*** Opening Records supplied ***

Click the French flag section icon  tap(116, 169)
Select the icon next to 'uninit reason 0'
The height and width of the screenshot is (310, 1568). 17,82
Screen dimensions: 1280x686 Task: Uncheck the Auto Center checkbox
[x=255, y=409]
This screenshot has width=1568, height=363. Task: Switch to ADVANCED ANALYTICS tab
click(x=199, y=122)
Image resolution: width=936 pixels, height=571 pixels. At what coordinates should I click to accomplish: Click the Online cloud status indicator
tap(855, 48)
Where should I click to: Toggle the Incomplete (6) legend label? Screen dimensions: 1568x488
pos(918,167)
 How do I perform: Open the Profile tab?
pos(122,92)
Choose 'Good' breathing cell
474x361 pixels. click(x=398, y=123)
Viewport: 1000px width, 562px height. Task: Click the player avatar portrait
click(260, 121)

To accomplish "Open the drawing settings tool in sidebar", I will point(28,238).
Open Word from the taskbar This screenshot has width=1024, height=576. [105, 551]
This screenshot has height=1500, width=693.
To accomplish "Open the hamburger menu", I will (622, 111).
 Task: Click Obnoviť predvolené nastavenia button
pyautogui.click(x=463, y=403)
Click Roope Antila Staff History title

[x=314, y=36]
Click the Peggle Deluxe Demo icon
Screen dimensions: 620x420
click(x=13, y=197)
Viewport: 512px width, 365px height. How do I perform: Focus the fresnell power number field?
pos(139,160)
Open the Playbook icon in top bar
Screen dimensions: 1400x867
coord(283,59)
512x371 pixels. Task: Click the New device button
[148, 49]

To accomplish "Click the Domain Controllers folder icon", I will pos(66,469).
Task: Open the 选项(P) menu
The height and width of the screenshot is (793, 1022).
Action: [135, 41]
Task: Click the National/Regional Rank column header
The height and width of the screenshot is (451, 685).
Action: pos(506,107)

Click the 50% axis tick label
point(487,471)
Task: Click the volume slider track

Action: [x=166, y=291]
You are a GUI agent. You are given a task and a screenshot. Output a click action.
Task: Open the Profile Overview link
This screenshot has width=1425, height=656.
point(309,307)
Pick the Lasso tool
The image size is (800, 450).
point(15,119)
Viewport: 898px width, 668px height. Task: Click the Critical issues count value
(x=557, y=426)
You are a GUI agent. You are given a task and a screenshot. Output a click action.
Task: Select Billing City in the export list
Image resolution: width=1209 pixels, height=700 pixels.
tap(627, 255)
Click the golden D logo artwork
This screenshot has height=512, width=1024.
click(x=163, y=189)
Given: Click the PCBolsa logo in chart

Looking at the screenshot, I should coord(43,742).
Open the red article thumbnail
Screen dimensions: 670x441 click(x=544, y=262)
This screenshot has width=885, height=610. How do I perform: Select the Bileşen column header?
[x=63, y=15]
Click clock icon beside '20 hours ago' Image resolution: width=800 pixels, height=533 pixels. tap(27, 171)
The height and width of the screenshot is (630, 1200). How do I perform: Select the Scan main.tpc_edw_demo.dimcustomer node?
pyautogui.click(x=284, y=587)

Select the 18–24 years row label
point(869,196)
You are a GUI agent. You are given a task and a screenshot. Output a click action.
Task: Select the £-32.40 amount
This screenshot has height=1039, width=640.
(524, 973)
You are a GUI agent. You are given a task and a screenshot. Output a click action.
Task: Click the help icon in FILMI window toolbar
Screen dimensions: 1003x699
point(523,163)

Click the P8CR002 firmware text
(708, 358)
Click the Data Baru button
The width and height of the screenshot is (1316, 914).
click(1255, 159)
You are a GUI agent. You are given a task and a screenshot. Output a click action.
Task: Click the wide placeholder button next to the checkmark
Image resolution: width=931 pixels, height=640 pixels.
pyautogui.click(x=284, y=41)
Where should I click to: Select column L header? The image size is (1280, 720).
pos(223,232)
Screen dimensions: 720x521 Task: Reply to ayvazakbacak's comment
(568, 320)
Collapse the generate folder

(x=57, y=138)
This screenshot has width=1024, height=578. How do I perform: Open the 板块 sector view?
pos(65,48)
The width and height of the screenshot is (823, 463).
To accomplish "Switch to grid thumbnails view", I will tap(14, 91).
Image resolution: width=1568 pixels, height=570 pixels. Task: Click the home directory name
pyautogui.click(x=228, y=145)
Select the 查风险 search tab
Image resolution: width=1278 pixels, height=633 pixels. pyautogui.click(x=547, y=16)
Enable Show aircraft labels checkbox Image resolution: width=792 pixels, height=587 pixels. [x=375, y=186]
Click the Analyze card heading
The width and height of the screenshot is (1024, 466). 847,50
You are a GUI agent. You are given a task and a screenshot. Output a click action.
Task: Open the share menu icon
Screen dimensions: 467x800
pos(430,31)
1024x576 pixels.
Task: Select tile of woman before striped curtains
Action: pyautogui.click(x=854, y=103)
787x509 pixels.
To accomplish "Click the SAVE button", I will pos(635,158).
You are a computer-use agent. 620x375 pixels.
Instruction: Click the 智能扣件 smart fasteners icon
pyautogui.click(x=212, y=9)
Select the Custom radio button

*** Closing Records supplied ***

[Directions for this task] Tell me how many lines in the data include "will", giving only the number.

[Solution for this exercise] 5